- [EXERCISE PROMPT]
Answer with only the number of lines below where "computer" appears.

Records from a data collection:
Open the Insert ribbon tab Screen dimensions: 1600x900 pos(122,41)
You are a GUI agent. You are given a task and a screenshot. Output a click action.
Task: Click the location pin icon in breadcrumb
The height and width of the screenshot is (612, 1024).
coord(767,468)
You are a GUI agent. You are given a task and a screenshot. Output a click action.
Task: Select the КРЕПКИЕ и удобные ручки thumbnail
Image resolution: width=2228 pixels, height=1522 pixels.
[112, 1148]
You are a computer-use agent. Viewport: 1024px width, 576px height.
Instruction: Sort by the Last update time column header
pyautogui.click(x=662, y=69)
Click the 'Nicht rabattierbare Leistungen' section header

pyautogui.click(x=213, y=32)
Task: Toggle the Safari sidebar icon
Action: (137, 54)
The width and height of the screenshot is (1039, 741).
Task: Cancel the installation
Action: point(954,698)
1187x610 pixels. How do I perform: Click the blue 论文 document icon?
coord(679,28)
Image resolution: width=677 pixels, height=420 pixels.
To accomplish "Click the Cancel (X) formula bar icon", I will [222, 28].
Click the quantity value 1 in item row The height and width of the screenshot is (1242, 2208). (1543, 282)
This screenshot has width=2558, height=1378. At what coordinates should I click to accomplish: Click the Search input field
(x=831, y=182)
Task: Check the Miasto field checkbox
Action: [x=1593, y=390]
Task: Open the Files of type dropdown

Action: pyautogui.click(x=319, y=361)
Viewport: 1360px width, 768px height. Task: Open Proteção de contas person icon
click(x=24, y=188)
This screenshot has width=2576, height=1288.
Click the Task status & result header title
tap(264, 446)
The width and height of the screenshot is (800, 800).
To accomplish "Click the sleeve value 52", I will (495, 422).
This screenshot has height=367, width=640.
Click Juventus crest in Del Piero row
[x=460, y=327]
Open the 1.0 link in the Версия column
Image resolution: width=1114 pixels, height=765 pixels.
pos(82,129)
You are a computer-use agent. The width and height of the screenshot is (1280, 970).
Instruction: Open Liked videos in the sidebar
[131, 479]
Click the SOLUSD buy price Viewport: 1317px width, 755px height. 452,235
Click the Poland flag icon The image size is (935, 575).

- [ANSWER TO THIS EXERCISE]
2